Language of document :

Mededeling in het PB

 

Beroep, op 15 mei 2003 ingesteld door Eduard Vonier tegen Commissie van de Europese Gemeenschappen

    (Zaak T-165/03)

    Procestaal: Duits

Bij het Gerecht van eerste aanleg van de Europese Gemeenschappen is op 15 mei 2003 beroep ingesteld tegen Commissie van de Europese Gemeenschappen door Eduard Vonier, wonende te Amsterdam (Nederland), vertegenwoordigd door W. Schmolke, advocaat.

Verzoeker concludeert dat het het Gerecht behage:

(nietig te verklaren het besluit van de jury van 30 juli 2002 om hem niet te plaatsen op de lijst van geschikte kandidaten van algemeen vergelijkend onderzoek COM/A/6/01 voor het werkgebied Buitenlandse betrekkingen;

(de Commissie te veroordelen om hem als vergoeding van immateriële schade een bedrag van 10 000 euro te betalen;

(de Commissie, in voorkomend geval krachtens artikel 87, lid 3, van het Reglement voor de procesvoering, te verwijzen in de kosten.

Middelen en voornaamste argumenten

Algemeen vergelijkend onderzoek COM/A/6/01(1) is georganiseerd met het oog op de aanwerving van administrateurs voor de werkgebieden Buitenlandse betrekkingen en Beheer van steun aan derde landen.

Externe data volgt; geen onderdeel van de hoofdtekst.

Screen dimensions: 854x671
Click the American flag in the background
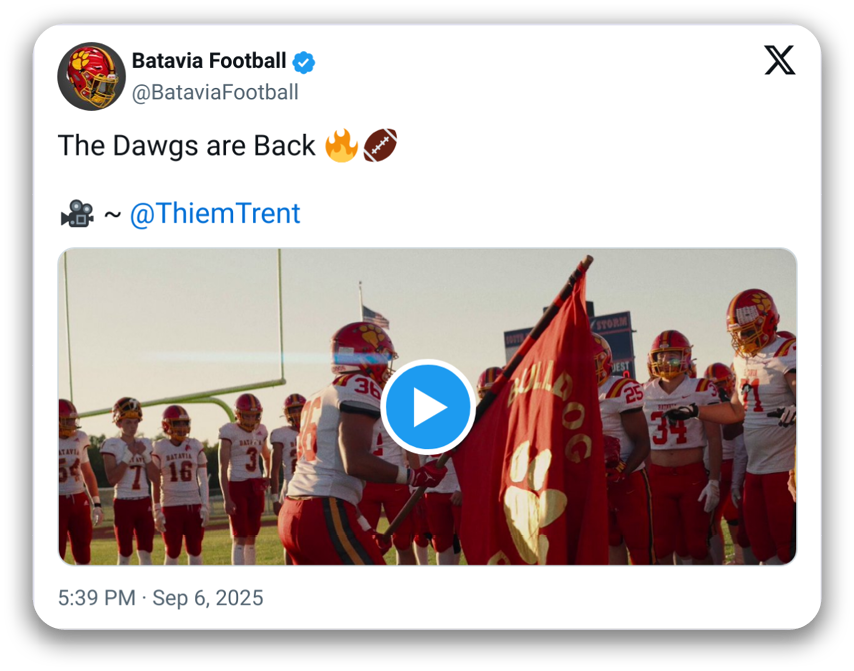click(374, 316)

Verzoeker, een Oostenrijks staatsburger, solliciteerde voor het werkgebied Buitenlandse betrekkingen. Hij slaagde voor het schriftelijk examen en werd toegelaten tot het mondeling examen. Bij het bestreden besluit werd hem evenwel meegedeeld dat hij niet op de reservelijst was geplaatst omdat het resultaat van zijn mondeling examen (18 punten op 40) lager was dan het vereiste minimum van 20.

Verzoeker stelt:

(Schending van het verbod van discriminatie op grond van nationaliteit krachtens de artikelen 12 EG en 39 EG en schending van het gebod om de sollicitanten in een vergelijkend onderzoek gelijk te behandelen. Het gaat daarbij om het feit dat verzoeker op grond van zijn Oostenrijkse nationaliteit niet is toegelaten tot een op het mondeling examen voorbereidend seminarie dat is georganiseerd door het Duitse ministerie van Buitenlandse Zaken en waaraan is deelgenomen door ambtenaren van de Commissie;

(Onjuiste samenstelling van de jury, schending van wezenlijke vormvoorschriften en schending van bijlage 3 bij het Ambtenarenstatuut;

(Kennelijke beoordelingsfouten en misbruik van bevoegdheid door de jury;

(Schending van wezenlijke vormvoorschriften doordat de talenkennis van verzoeker, in strijd met de bekendmaking van het vergelijking onderzoek, niet is onderzocht.

____________

1 - ) (Gepubliceerd in PB 2001, C 110 A, blz. 13.